* TESTO *
· · · · ·

Tornare sempre alla Rivoluzione. Ovvero: la denuncia di pratiche vecchie come il cucco.

“Attenti a quei due!..”

Come membri del movimento di supporto alla rivoluzione siriana e ai contenuti laicisti ed emancipatori – quali quelli preannunciati nel 2011 – abbiamo amaramente constatato che il clima elettorale ha reso ancora più evidenti alcune contraddizioni interne al movimento in Italia, oggi incarnate da chi persegue giochi partitici piuttosto che concorrere ad un percorso teorico e di lotta del movimento stesso; inoltre, riteniamo opportuno evidenziare che ultimamente la lotta si è appiattita prevalentemente sul lavoro d’informazione, con il rischio della creazione di gerarchie che sembrano già stabilite: da una parte una sorta di manovalanza più o meno consapevole, che si occupa di articoli, traduzioni e simili tramite un mezzo mediatico; dall’altra elementi “dirigenziali” che si fanno interlocutori primari. Tutto ciò è evidentemente lesivo ad una crescita e ad una riflessione più allargata e condivisa, nonché a responsabilità e autonomia di chi lavora su territori diversi.

Questo preambolo nasce dall’esigenza di spiegare i motivi che, come membri del Comitato Permanente per la rivoluzione siriana, ci hanno spinti a distinguere il nostro percorso di solidarietà e di lotta da quello di soggetti “storici”, prendendone le distanze: episodi di verticismo e di accentramento arbitrario della lotta, ultimamente appiattiti su contenuti elettoralistici e di convenienza ideologica (quando non personalistica) hanno reso impossibile la collaborazione con gli stessi.

In questi anni, alla denuncia di episodi che hanno fatto emergere contraddizioni ormai insanabili, è stato risposto con arroganza e superbia a chi, come noi, faceva presenti alcuni errori in merito alla crescita lineare ed orizzontale del movimento di solidarietà.

Si è arrivati perfino alla demonizzazione di compagne e compagni da anni impegnati con coerenza al fianco del popolo siriano e dei popoli arabi.

Ad esempio di quanto affermiamo esponiamo alcuni episodi occorsi nel cammino fatto insieme a queste persone negli ultimi tre anni.

· · · · ·

* MATERIALE DI LAVORO *
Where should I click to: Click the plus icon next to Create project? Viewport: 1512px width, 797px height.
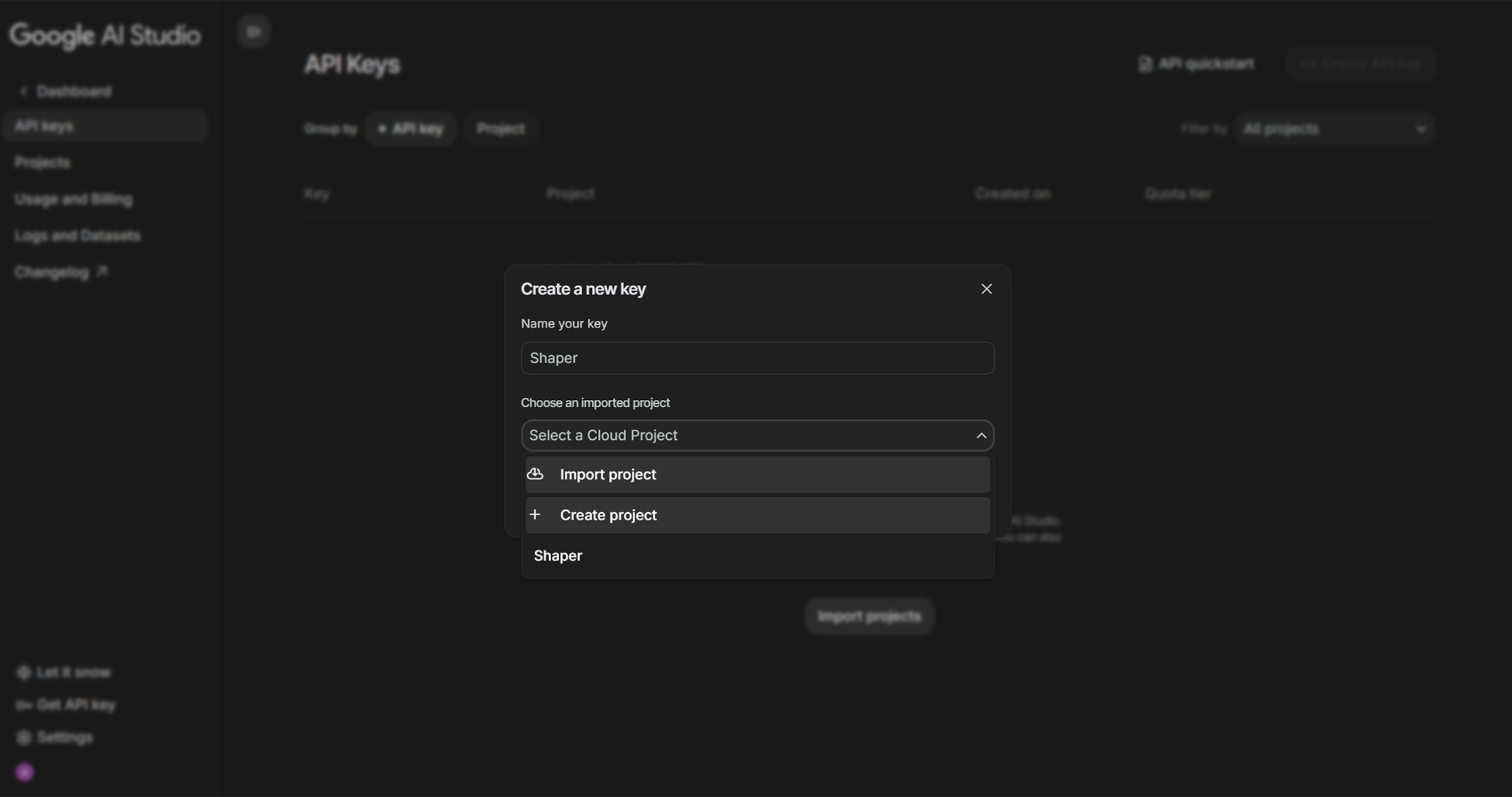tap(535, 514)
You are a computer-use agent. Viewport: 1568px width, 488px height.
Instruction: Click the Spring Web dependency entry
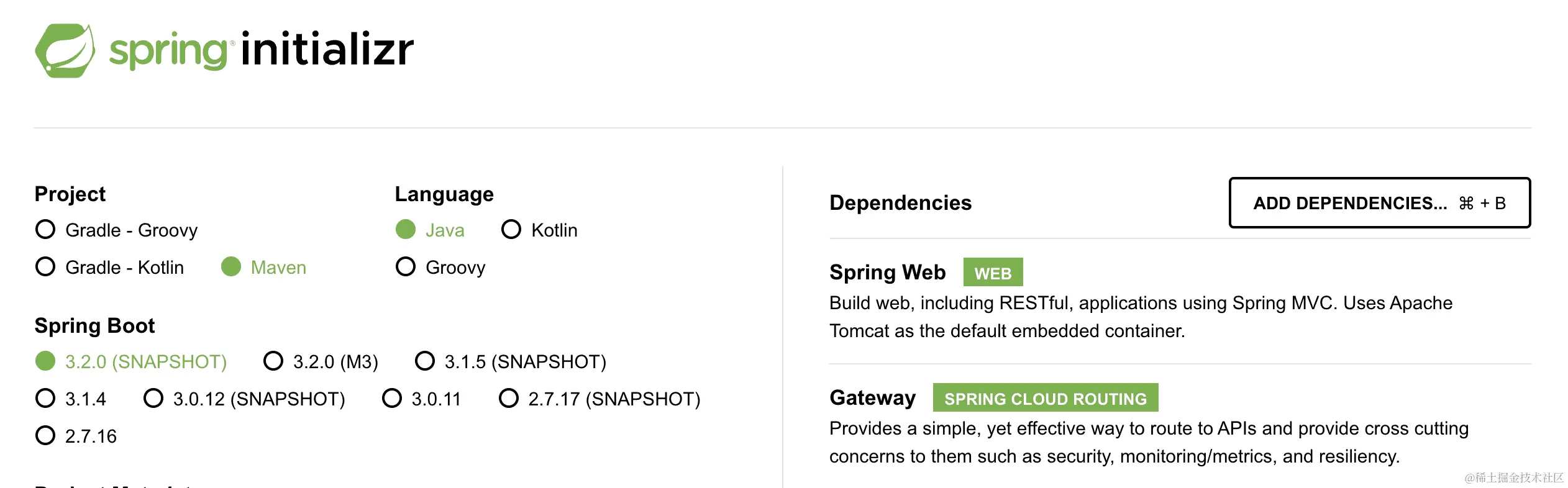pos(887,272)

· · · · ·

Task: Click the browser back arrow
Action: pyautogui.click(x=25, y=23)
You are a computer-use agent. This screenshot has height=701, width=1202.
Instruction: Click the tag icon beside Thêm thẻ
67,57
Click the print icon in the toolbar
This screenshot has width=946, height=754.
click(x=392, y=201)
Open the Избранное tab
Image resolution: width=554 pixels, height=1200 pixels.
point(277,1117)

· · · · ·

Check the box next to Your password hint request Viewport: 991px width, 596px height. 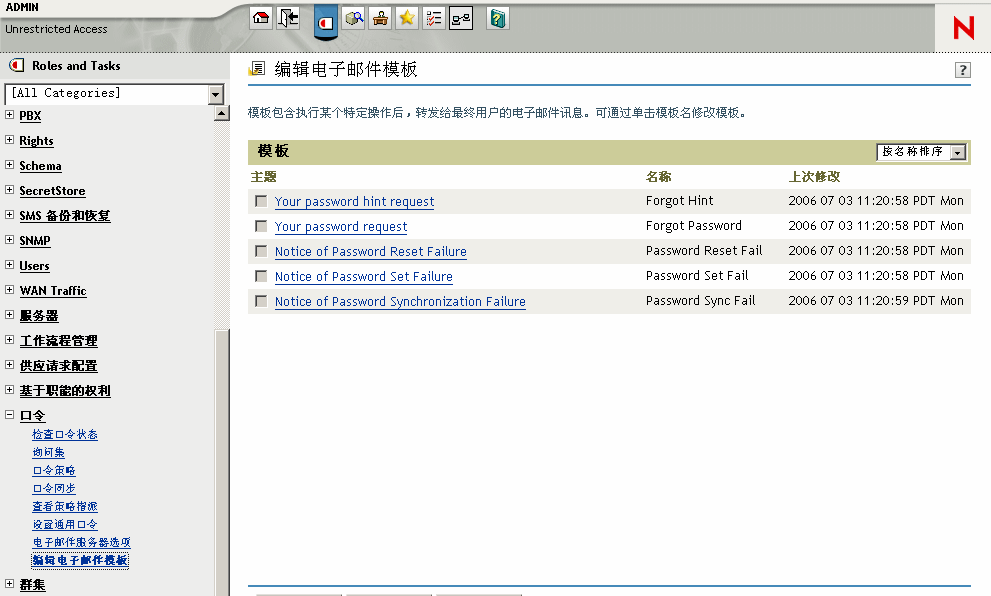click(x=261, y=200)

· · · · ·

* ELENCO DEGLI ESERCIZI *
1. Riscrivi in forma più breve il paragrafo del testo che comincia con «Questo preambolo nasce», mantenendone i fatti principali.
2. Esprimi come lista JSON di stringhe le righe dei record, dalla riga con "Task: Click the browser back arrow" fino alla riga con "point(277,1117)" compresa. Usa una stringa per ogni riga e tralascia le righe vuote.
Il testo e i record sono materiali distinti, da considerare separatamente.

* SOLUZIONI DEGLI ESERCIZI *
1. Il preambolo spiega perché i membri del Comitato Permanente per la rivoluzione siriana hanno separato il proprio percorso di solidarietà e di lotta da quello di soggetti "storici", prendendone le distanze. La collaborazione con loro è diventata impossibile a causa di episodi di verticismo e di accentramento arbitrario della lotta. Di recente questi episodi si sono appiattiti su contenuti elettoralistici e di convenienza ideologica, quando non personalistica.

2.
[
  "Task: Click the browser back arrow",
  "Action: pyautogui.click(x=25, y=23)",
  "You are a computer-use agent. This screenshot has height=701, width=1202.",
  "Instruction: Click the tag icon beside Thêm thẻ",
  "67,57",
  "Click the print icon in the toolbar",
  "This screenshot has width=946, height=754.",
  "click(x=392, y=201)",
  "Open the Избранное tab",
  "Image resolution: width=554 pixels, height=1200 pixels.",
  "point(277,1117)"
]